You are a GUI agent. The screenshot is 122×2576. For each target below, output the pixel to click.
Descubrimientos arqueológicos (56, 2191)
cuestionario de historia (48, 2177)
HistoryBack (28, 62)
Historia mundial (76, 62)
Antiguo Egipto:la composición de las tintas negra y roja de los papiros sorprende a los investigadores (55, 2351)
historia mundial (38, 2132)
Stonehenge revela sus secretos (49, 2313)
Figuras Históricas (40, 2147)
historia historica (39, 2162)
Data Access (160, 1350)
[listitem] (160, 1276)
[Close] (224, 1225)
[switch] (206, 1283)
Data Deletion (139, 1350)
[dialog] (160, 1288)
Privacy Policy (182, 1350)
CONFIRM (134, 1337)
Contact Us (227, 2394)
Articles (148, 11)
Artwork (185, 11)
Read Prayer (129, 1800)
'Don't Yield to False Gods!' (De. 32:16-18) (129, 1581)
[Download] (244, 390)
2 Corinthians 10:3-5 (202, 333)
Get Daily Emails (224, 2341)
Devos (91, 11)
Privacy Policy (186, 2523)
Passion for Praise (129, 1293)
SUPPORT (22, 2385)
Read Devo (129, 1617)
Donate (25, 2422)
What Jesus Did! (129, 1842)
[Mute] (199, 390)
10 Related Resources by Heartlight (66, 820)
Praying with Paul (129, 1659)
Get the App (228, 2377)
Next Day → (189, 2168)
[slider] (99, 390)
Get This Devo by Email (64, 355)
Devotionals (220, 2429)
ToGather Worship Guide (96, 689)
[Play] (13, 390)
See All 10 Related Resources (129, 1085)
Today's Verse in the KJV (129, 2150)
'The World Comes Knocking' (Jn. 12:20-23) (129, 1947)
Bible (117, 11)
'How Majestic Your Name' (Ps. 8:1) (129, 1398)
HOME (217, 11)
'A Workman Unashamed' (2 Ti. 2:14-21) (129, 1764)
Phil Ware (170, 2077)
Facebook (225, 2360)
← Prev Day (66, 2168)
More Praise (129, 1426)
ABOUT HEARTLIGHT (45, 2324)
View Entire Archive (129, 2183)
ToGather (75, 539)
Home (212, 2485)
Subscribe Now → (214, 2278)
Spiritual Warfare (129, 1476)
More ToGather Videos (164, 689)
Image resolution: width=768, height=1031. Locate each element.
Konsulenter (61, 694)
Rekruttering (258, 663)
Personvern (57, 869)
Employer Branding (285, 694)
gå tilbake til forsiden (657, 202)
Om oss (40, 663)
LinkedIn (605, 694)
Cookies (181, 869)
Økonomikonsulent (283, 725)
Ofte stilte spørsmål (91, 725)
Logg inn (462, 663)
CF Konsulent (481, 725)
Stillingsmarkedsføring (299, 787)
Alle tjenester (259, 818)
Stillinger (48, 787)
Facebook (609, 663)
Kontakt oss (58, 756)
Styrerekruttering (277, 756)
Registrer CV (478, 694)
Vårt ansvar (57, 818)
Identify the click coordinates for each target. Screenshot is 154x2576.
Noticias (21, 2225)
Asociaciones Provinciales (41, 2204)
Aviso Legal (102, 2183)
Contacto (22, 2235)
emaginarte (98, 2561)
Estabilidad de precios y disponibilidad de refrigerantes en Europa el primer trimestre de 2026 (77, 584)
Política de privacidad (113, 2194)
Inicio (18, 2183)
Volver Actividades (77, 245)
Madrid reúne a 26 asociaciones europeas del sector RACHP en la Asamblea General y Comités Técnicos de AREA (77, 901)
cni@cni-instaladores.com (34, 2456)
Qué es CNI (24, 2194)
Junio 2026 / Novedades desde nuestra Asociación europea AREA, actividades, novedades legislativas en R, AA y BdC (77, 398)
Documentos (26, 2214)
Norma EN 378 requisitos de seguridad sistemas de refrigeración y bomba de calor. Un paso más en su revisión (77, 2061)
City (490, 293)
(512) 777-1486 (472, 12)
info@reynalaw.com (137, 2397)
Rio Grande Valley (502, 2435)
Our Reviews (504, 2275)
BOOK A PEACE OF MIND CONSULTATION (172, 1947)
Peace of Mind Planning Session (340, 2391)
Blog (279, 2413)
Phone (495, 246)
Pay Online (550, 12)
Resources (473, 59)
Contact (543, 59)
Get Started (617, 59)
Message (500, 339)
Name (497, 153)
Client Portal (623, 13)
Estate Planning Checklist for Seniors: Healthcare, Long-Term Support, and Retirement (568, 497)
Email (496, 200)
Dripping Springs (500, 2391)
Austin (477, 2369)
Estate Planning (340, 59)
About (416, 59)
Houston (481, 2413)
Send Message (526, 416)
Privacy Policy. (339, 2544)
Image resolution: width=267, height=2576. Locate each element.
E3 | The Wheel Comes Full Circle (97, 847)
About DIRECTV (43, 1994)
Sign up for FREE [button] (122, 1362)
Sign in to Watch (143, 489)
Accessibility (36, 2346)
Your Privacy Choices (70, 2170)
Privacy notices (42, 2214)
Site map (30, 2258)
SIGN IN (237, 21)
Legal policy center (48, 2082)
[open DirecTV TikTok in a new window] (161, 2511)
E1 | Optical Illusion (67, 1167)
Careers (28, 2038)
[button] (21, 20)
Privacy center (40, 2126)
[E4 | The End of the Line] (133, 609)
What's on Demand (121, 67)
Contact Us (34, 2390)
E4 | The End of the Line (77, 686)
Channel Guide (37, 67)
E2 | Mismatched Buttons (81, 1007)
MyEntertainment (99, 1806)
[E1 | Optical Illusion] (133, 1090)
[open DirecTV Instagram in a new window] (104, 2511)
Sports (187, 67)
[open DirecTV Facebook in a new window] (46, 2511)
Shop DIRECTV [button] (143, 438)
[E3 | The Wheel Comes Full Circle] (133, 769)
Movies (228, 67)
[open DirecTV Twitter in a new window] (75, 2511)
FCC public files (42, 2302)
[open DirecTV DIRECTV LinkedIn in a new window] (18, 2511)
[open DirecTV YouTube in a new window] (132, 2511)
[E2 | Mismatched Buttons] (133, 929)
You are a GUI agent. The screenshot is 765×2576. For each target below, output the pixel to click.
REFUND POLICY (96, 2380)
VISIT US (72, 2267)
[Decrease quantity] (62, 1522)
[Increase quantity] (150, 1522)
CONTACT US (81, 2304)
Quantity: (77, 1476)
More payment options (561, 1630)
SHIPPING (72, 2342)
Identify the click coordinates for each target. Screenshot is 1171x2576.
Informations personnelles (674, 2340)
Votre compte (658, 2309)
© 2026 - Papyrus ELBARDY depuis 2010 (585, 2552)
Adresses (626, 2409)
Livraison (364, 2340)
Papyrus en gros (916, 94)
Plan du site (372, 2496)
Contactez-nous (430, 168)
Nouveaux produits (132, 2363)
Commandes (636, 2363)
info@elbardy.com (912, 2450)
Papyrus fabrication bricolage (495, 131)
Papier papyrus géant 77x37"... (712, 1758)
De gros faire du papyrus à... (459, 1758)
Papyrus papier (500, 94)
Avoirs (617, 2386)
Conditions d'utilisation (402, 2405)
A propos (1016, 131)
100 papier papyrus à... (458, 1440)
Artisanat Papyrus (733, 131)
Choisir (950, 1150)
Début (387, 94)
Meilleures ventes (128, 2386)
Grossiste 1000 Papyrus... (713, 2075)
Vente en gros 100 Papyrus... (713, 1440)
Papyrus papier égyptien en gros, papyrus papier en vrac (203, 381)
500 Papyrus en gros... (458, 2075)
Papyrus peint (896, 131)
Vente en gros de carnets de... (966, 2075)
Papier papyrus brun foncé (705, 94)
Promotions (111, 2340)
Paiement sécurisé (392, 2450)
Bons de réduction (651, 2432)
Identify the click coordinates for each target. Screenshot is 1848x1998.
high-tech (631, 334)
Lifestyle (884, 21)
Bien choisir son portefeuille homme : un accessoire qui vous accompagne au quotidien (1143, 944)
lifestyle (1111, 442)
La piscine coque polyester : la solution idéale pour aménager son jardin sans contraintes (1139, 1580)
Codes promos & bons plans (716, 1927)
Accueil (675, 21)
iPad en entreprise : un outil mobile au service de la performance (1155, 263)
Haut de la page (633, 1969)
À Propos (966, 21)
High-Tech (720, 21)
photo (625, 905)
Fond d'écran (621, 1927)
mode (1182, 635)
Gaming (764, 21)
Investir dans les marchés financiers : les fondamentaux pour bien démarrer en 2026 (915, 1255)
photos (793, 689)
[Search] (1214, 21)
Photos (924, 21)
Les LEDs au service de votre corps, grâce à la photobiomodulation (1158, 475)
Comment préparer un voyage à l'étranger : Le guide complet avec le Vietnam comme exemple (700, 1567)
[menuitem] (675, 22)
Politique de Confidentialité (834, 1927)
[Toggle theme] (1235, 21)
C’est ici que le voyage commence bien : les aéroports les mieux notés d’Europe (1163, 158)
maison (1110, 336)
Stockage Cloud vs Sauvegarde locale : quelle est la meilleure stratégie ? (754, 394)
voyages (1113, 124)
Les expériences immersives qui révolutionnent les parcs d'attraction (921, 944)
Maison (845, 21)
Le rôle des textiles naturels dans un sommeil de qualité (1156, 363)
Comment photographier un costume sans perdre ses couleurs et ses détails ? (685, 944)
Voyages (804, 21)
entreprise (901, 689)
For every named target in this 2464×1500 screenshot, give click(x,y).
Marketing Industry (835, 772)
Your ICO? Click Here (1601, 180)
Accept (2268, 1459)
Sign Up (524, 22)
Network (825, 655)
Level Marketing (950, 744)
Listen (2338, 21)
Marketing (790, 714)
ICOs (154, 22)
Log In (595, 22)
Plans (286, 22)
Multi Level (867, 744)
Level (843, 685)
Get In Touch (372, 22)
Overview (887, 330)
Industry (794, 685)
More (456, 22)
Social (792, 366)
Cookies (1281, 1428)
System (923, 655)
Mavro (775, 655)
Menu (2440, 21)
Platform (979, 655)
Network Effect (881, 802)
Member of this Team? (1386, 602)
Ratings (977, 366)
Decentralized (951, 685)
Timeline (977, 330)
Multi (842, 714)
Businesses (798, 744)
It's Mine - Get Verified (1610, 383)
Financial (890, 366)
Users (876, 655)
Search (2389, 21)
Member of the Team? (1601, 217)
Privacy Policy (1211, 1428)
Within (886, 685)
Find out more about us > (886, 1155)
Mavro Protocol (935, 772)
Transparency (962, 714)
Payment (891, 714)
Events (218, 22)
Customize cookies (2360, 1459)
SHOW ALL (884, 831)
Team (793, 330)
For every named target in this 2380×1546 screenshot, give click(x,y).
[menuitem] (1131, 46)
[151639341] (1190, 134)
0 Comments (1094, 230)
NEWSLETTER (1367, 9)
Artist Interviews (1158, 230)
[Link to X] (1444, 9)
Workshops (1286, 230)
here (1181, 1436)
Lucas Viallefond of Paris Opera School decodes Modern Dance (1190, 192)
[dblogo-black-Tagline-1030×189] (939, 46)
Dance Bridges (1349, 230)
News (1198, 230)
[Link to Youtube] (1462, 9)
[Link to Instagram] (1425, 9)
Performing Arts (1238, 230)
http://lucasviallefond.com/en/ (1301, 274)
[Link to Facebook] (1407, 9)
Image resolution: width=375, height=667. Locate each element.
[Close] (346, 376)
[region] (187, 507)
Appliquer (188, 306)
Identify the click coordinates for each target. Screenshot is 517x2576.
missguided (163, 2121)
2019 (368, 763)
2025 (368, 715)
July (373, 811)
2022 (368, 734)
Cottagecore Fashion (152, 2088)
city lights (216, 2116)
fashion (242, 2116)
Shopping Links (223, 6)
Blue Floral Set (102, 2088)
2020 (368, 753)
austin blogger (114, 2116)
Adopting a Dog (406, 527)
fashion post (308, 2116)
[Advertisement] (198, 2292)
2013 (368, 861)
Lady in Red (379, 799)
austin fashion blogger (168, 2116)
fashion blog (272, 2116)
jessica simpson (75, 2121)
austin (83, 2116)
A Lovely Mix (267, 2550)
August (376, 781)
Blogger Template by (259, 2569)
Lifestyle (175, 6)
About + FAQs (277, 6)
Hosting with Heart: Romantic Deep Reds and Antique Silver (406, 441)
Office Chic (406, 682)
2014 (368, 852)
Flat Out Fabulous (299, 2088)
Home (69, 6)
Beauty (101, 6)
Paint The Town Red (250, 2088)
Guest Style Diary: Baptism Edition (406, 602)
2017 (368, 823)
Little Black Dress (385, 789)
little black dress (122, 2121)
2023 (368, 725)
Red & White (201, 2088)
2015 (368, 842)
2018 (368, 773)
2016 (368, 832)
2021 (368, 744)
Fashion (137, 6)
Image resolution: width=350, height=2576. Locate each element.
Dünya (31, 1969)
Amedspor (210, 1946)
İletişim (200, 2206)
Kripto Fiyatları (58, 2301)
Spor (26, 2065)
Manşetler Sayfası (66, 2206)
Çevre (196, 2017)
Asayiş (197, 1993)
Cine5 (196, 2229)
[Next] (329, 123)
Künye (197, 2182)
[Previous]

────

→ **Activity**
Please print the records above exactly from their first line. End with the line containing "Read Prayer (129, 1800)", and include it.

→ **Response area**
You are a GUI agent. The screenshot is 122×2576. For each target below, output the pixel to click.
Descubrimientos arqueológicos (56, 2191)
cuestionario de historia (48, 2177)
HistoryBack (28, 62)
Historia mundial (76, 62)
Antiguo Egipto:la composición de las tintas negra y roja de los papiros sorprende a los investigadores (55, 2351)
historia mundial (38, 2132)
Stonehenge revela sus secretos (49, 2313)
Figuras Históricas (40, 2147)
historia historica (39, 2162)
Data Access (160, 1350)
[listitem] (160, 1276)
[Close] (224, 1225)
[switch] (206, 1283)
Data Deletion (139, 1350)
[dialog] (160, 1288)
Privacy Policy (182, 1350)
CONFIRM (134, 1337)
Contact Us (227, 2394)
Articles (148, 11)
Artwork (185, 11)
Read Prayer (129, 1800)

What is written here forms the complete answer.